● Supplied passage
((
A method for manufacturing a vertical field effect transistor structure and to a corresponding vertical field effect transistor structure. The vertical field effect transistor structure is provided with a semiconductor body having first and second connecting zones of a first conductivity type, a channel zone of the first or second conductivity type between the first and second connecting zone, a plurality of trenches extending into the semiconductor body, reaching into the first connecting zone from the second connecting zone through the channel zone and forming fins of the channel zone and the second connecting zone, a control electrode arranged in the trenches, the electrode being arranged adjacent to the channel zone and insulated from the semiconductor body, and a breakdown current path connected between the first and second connecting zones and parallel to the channel zone, the current path having least one p-n junction.

Claims

exact text as granted — not AI-modified
1 - 12 . (canceled) 
     
     
         13 . A vertical field effect transistor structure, comprising:
 a semiconductor body including a first connecting zone and a second connecting zone of a first conductivity type;   a channel zone of the first conductivity type, or of a second conductivity type which is complementary to the first conductivity type, the channel being arranged between the first and the second connecting zones;   a plurality of trenches extending into the semiconductor body, the trenches reaching from the second connecting zone through the channel zone, into the first connecting zone and forming fins of the channel zone and the second connecting zone;   a control electrode arranged in the trenches, the electrode being adjacent to the channel zone and insulated from the semiconductor body;   a reverse current path connected between the first and second connecting zones and parallel to the channel zone, the reverse current path including at least one p-n junction and being configured to conduct when a threshold voltage applied between the first and second connecting zones is reached;   wherein the semiconductor body includes a respective doped zone of the second conductivity type in the first connecting zone below the trenches;   wherein the fins include body connecting regions of the second conductivity type which electrically contact the channel zone and the second connecting zone; and   wherein the body connecting regions of the second conductivity type extend into a drift zone.
))
● Data provided
((
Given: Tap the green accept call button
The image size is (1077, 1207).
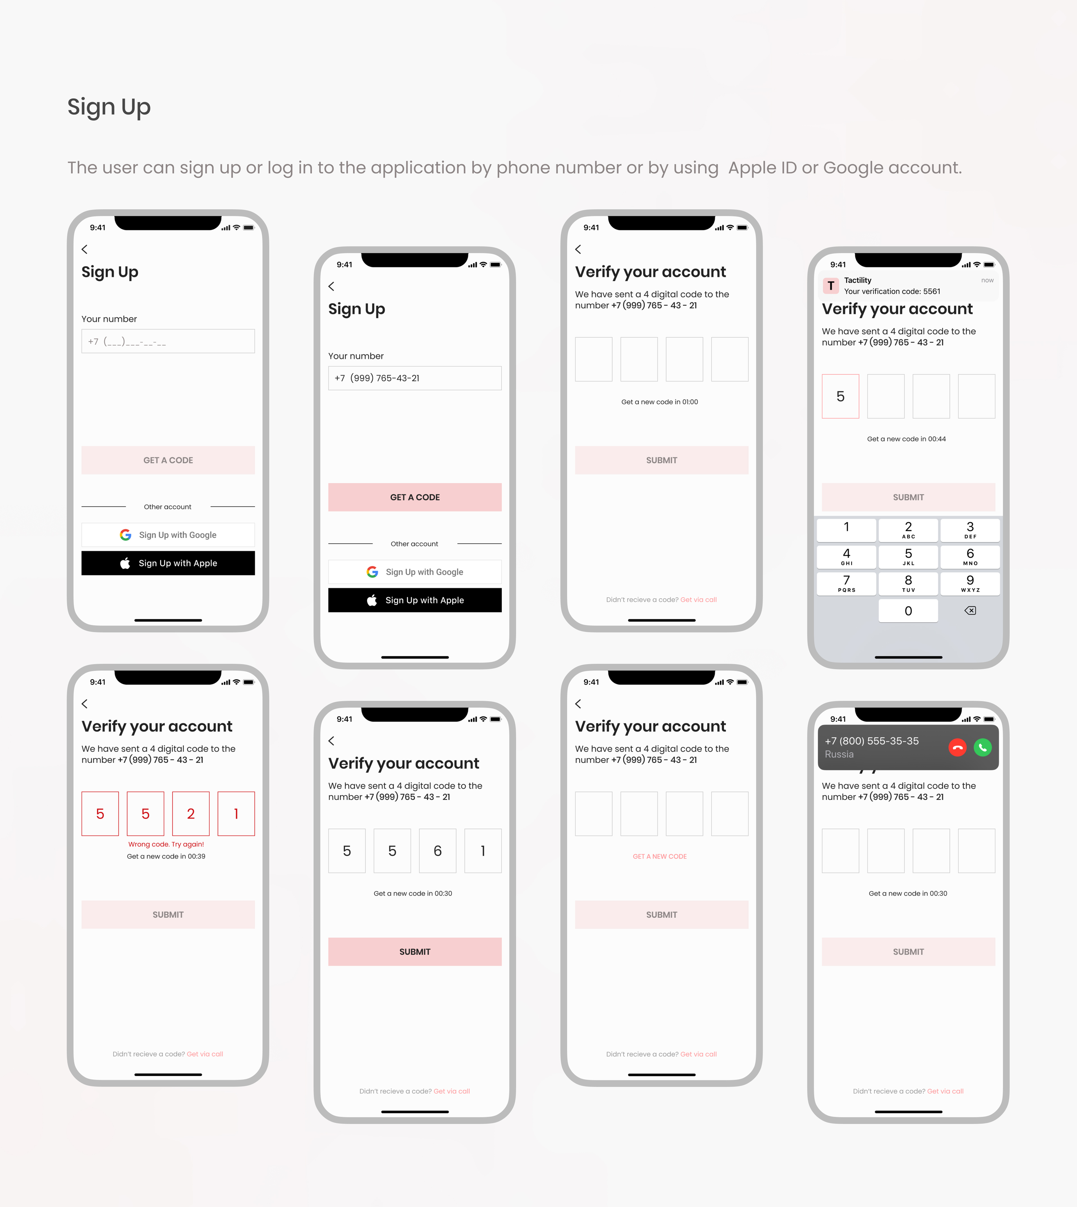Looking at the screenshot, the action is pos(982,748).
))
● Task to complete
Resume the patent text on the vertical field effect transistor structure, picking up right after its last claim.

● Result for this exercise
     
     
         14 . The vertical field effect transistor structure according to  claim 13 , wherein the reverse current path runs within the trenches, wherein each of the trenches has a respective electrode arranged therein which is electrically conductively connected to the second connecting zone and is electrically insulated from the control electrode, and which contacts the doped zone of the second conductivity type at a bottom of the trenches. 
     
     
         15 . The vertical field effect transistor structure according to  claim 13 , wherein the body connecting regions of the second conductivity type electrically contact the doped zones of the second conductivity type, and wherein a breakdown current path runs through the body connecting regions of the second conductivity type and through the doped zones of the second conductivity type. 
     
     
         16 . The vertical field effect transistor structure according to  claim 13 , wherein the first connecting zone includes a lower doped drift region and a higher doped drain region of the first conductivity type, the doped zones of the second conductivity type being arranged in the drift region, and wherein the body connecting regions of the second conductivity type extend into the drift region. 
     
     
         17 . The vertical field effect transistor structure according to  claim 13 , wherein a spreading zone of the first conductivity type is provided between the first connection region and the channel zone. 
     
     
         18 . The vertical field effect transistor structure according to  claim 13 , wherein the semiconductor body is made of silicon carbide (SiC) or gallium nitride (GaN).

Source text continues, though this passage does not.